#### Extracted data ####
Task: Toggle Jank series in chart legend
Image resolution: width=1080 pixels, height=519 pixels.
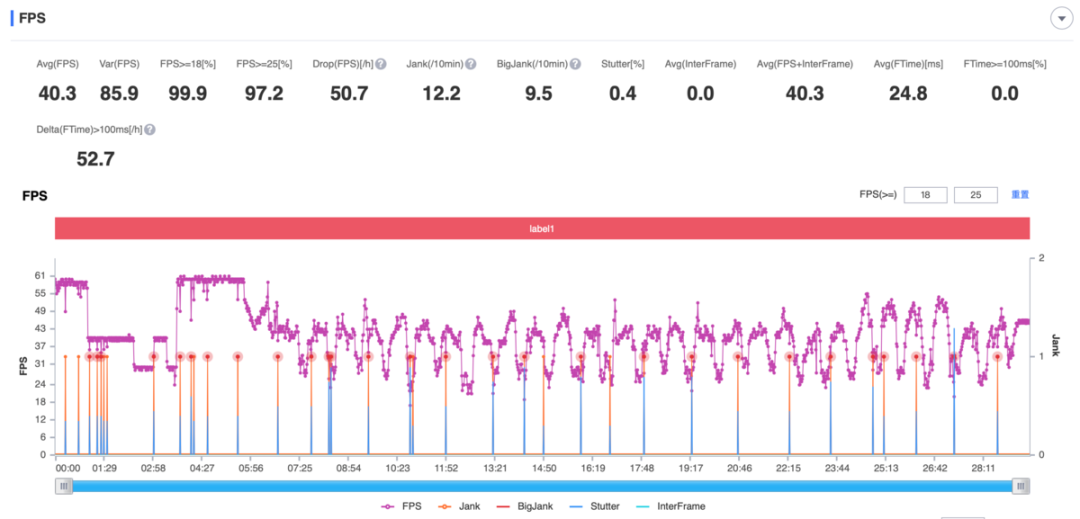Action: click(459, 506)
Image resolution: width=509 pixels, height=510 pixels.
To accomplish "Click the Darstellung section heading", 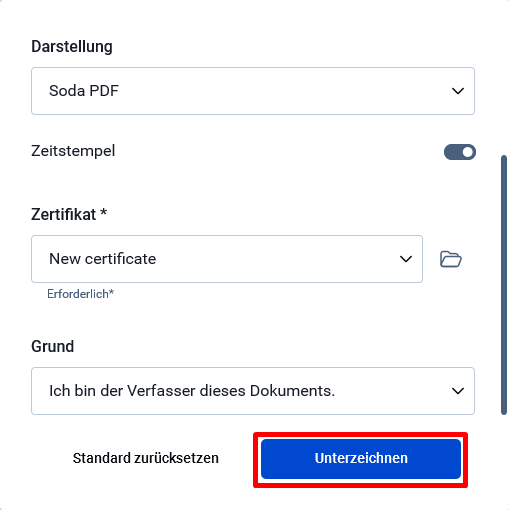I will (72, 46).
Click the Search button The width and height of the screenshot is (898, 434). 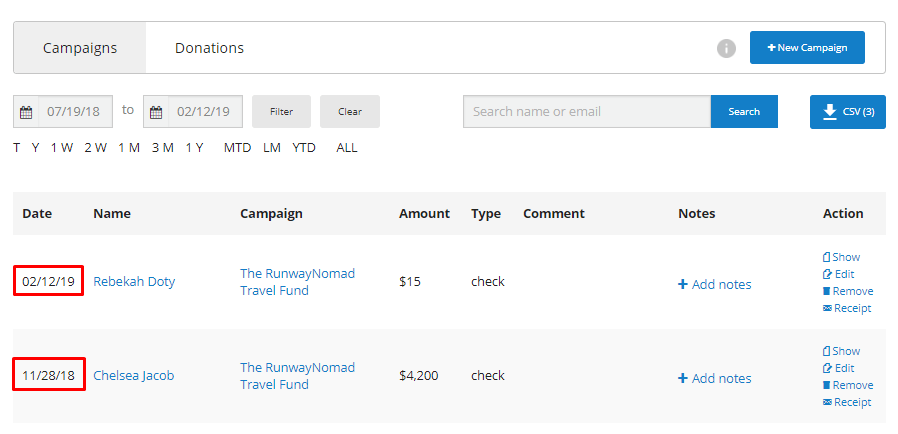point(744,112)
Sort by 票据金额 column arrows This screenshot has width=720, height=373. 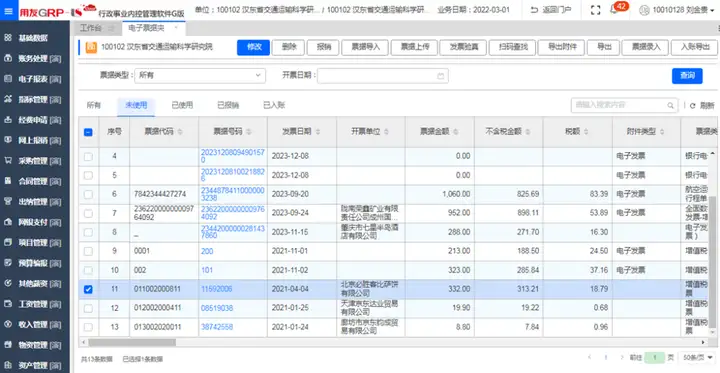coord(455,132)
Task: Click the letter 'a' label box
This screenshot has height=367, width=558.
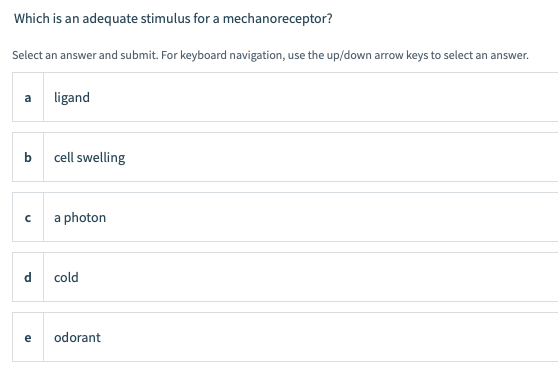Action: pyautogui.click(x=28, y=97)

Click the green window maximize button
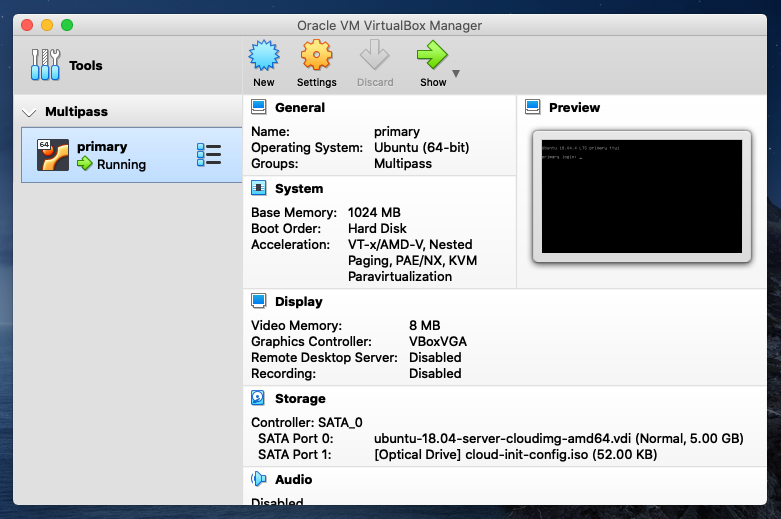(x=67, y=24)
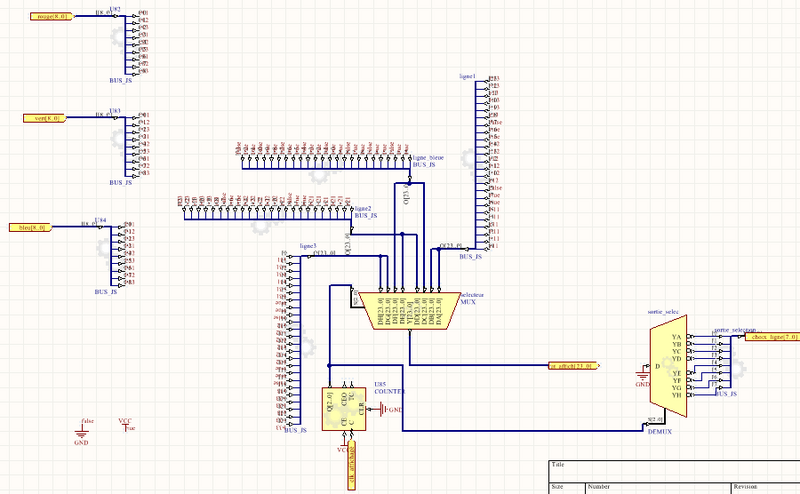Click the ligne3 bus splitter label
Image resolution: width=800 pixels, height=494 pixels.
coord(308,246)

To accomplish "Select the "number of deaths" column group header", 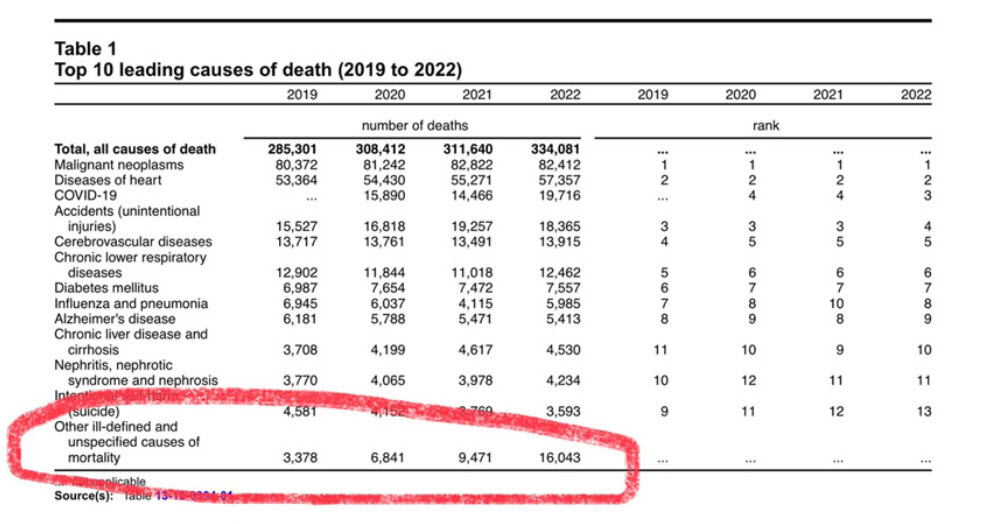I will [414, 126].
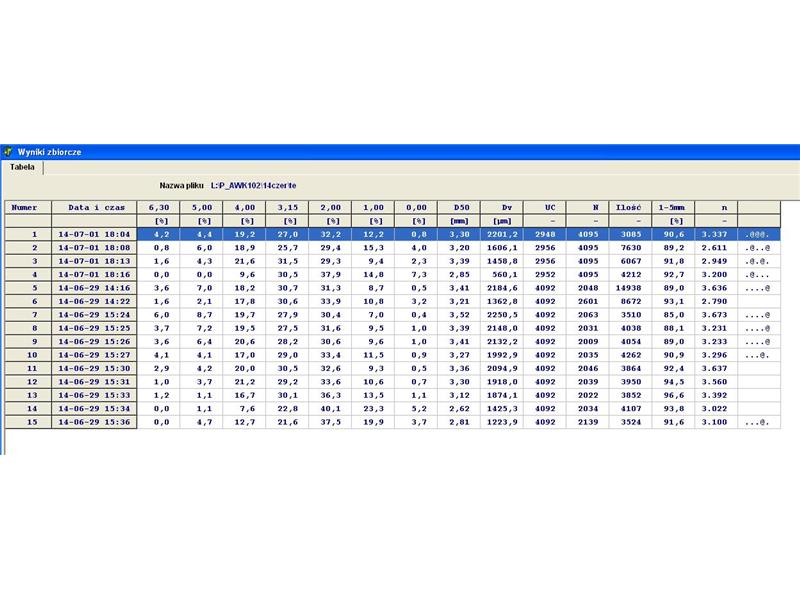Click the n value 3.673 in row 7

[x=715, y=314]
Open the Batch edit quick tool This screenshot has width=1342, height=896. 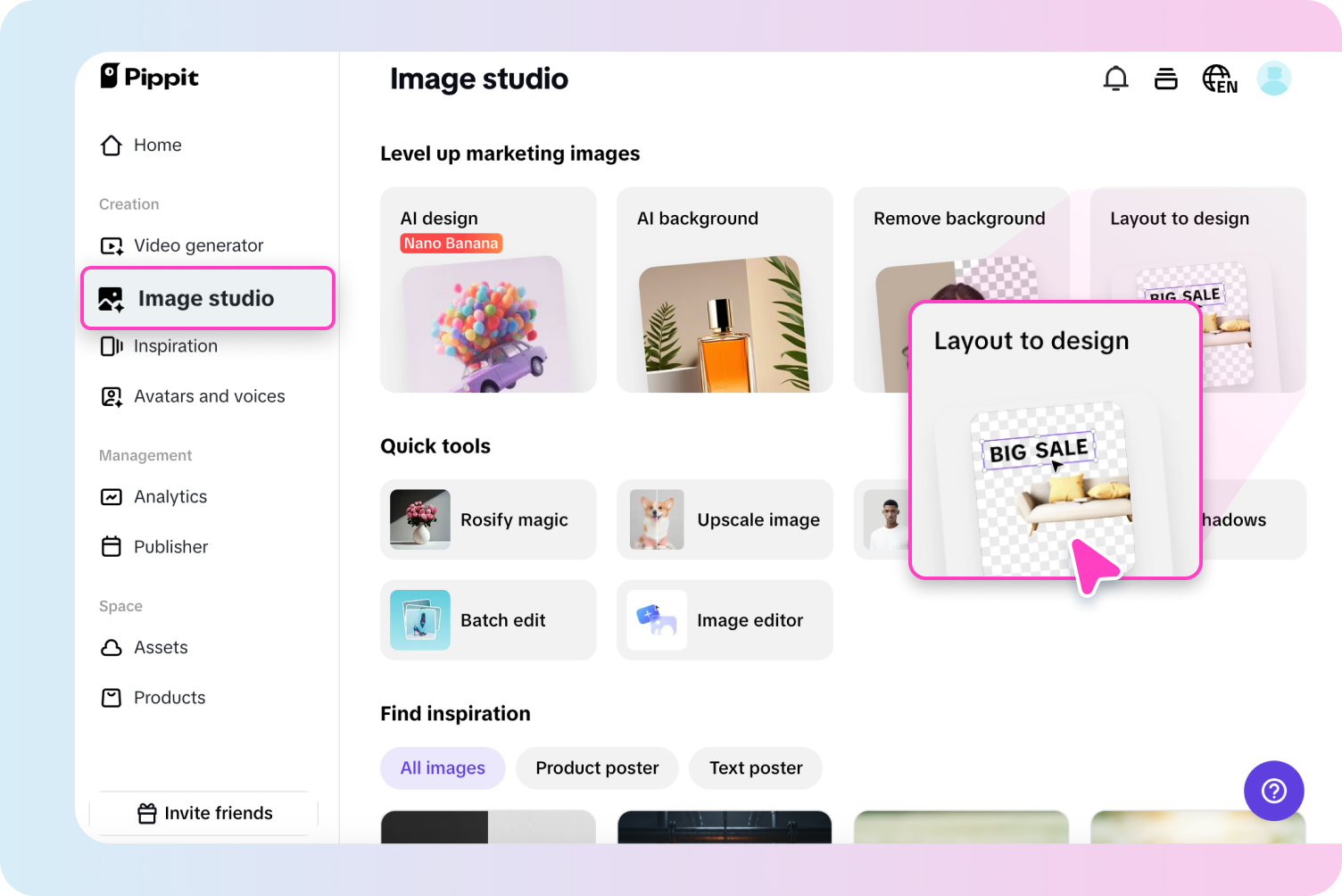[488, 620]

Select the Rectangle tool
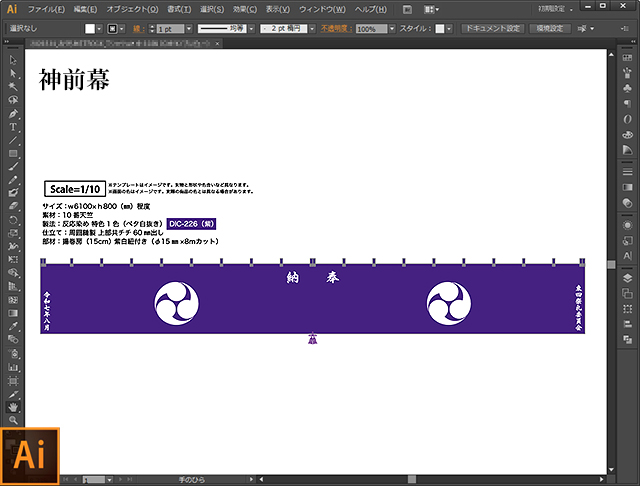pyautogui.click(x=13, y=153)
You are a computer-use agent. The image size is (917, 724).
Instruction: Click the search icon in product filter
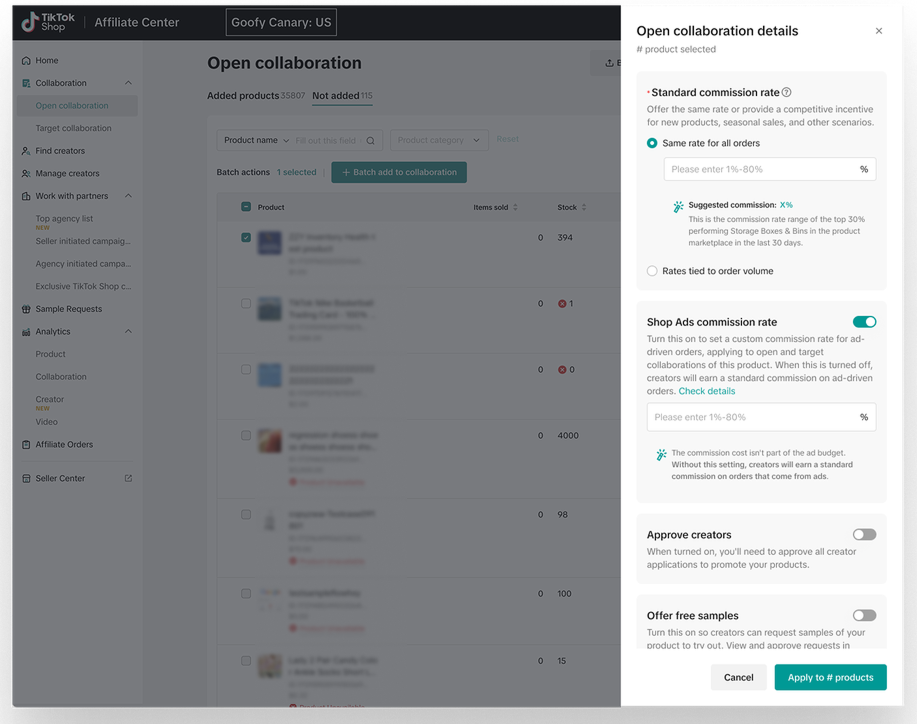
####
▸ Work to complete
Take the line containing "You are a computer-use" through the last line of the material and retype exactly those lines, both ends included, with no pictures.

▸ Expected output
You are a computer-use agent. The image size is (917, 724).
Instruction: Click the search icon in product filter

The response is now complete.